(SOURCE RECORDS):
####
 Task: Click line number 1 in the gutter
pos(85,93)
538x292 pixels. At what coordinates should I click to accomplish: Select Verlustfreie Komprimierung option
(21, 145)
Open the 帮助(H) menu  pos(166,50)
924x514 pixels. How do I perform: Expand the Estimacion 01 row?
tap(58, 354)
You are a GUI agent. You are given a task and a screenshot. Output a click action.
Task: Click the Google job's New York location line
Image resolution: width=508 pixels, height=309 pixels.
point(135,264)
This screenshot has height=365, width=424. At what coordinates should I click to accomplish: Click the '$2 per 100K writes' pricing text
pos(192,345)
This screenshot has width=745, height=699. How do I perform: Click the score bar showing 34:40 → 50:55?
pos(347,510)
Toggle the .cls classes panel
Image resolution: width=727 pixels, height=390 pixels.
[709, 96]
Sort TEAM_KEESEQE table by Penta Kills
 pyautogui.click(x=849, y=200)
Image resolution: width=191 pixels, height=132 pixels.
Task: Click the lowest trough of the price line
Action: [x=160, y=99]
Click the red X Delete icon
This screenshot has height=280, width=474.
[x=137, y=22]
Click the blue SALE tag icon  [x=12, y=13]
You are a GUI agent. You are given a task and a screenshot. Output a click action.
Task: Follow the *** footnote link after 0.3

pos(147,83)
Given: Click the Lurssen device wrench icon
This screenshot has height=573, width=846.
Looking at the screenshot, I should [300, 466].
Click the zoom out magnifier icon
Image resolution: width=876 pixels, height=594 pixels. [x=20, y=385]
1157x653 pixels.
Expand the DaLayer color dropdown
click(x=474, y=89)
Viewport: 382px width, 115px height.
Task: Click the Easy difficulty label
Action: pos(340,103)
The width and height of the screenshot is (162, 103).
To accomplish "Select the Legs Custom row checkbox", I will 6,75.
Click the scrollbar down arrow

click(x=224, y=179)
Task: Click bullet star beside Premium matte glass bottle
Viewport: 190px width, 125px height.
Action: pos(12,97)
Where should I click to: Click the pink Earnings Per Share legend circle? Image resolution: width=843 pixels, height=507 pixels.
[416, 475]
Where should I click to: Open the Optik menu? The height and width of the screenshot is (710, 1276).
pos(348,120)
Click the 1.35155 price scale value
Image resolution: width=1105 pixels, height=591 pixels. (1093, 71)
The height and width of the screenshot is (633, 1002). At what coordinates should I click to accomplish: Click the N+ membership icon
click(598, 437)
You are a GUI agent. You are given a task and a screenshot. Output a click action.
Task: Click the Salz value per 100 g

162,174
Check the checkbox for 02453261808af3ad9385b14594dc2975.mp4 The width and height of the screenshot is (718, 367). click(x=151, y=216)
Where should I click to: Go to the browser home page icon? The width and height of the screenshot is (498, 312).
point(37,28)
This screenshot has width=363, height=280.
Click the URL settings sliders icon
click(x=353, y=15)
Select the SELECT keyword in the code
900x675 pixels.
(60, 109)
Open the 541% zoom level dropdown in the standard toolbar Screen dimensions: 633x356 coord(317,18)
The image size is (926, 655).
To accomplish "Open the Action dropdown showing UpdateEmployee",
####
(TASK):
From the listing, reproduce every line where the word "checkbox" is present.

(TASK RESPONSE):
To accomplish "Select the Legs Custom row checkbox", I will 6,75.
Check the checkbox for 02453261808af3ad9385b14594dc2975.mp4 The width and height of the screenshot is (718, 367). click(x=151, y=216)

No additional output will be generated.